10. An apparatus for conditioning an audio signal, comprising:

receiving means for receiving at least one audio signal, each audio signal having at least one channel, each channel being divided into a plurality of frames in a time sequence;

a calculation section for calculating a crest factor of the audio signal over at least one frame;

a filtering component for filtering the audio signal into a plurality of subbands, each frame being represented by at least one subband;

deriving means for deriving a dynamic gain per frame by taking a ratio of a prescribed target crest factor to the calculated crest factor;

wherein the calculating means is further for calculating a subband crest factor by taking a ratio of a peak gain level to a time-averaged gain in each subband of the at least one subband;

an analysis component for analyzing at least one subband of the frame to determine whether a transient exists in the frame by using a transient detection algorithm that calculates a subband relative energy function for the at least one subband of the frame;

comparing means for comparing the sub-band crest factor for each sub-band of a frame with a predetermined tonality threshold in response to a transient detected in the frame; and

a dynamic gain applying component for applying a dynamic gain to subbands having subband crest factors exceeding a predetermined tonality threshold.

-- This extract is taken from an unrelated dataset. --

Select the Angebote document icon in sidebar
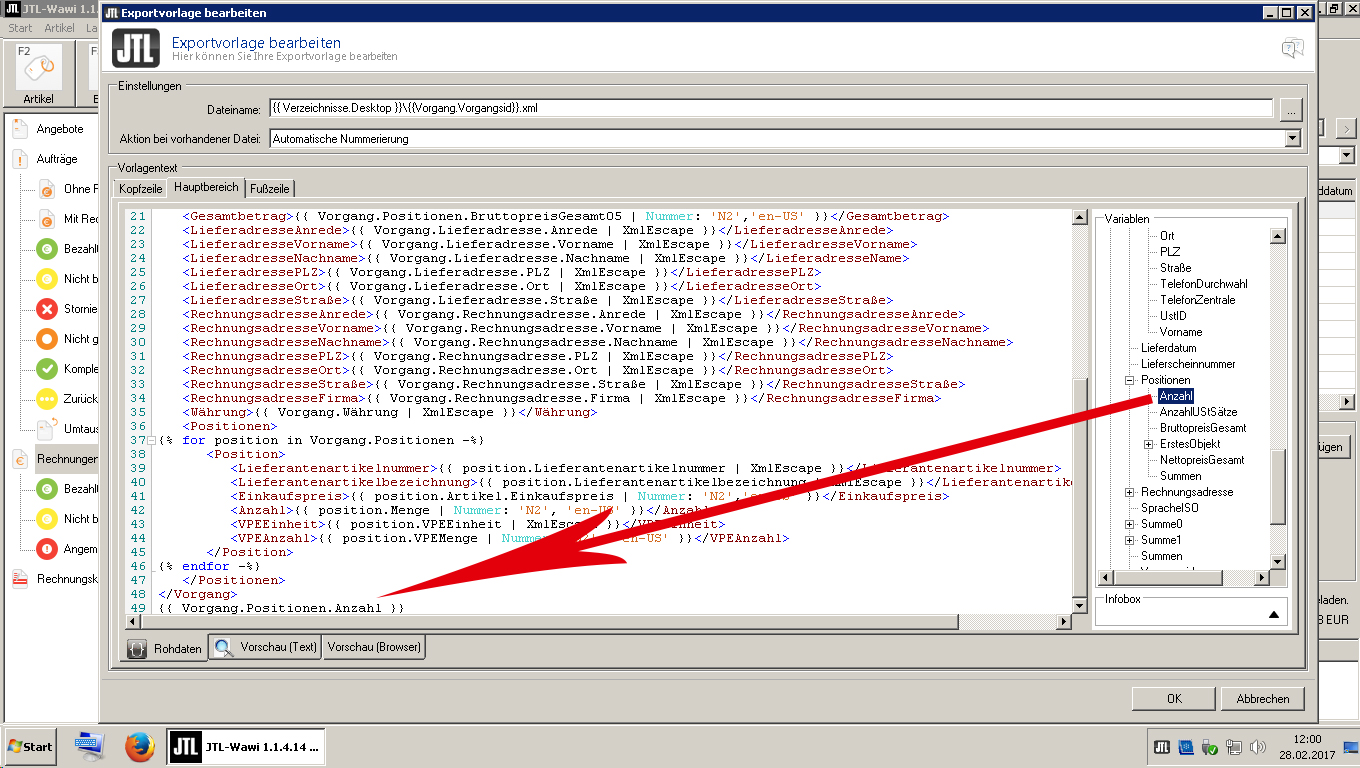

11. The apparatus of claim 10, wherein the crest factor of the audio signal is calculated by taking a ratio of a function of a peak signal magnitude to a function of an average signal magnitude of the audio signal within a frame.

12. The apparatus of claim 10, wherein analyzing at least one subband of the frame comprises computing a subband relative energy represented as:

wherein:

E_inst(k, m, c) instantaneous energy measured on the kth subband of the mth frame of the kth channel; and

13. The apparatus of claim 12, wherein the overall transient energy for each frame is calculated by comparing the subband relative energy in each subband of the frame to a threshold and summing the number of subbands that exceed the threshold, the overall transient energy being represented as:

TE(m，c)＝∑(RE(k，m，c)＞RE_TRESH)

wherein:

RE_TRESHthreshold relative energy value.

14. The apparatus of claim 13, wherein a transient is detected in a frame when a number of subbands that exceed a threshold in the analysis of the frame is greater than a predetermined fraction of total subbands.

15. The apparatus of claim 13, wherein the computing component is further configured to:

the dynamic gain of each frame is weighted based on a weighting factor.

16. The apparatus of claim 10, wherein the subband crest factor for each subband is calculated by determining a ratio of a peak gain level to a time-averaged gain, the subband crest factor being expressed as:

wherein:

G_av(k, m, c) is the time-averaged gain on the kth subband of the mth frame of the kth channel.

17. The apparatus of claim 10, wherein the dynamic gain applying component is further for not further modifying the subband gain if the subband crest factor is below a predetermined tonality threshold.

18. The apparatus of claim 10, wherein the dynamic gain applying component is further for applying a dynamic gain reduced by an exponential decay curve to subbands having subband crest factors below a predetermined tonality threshold.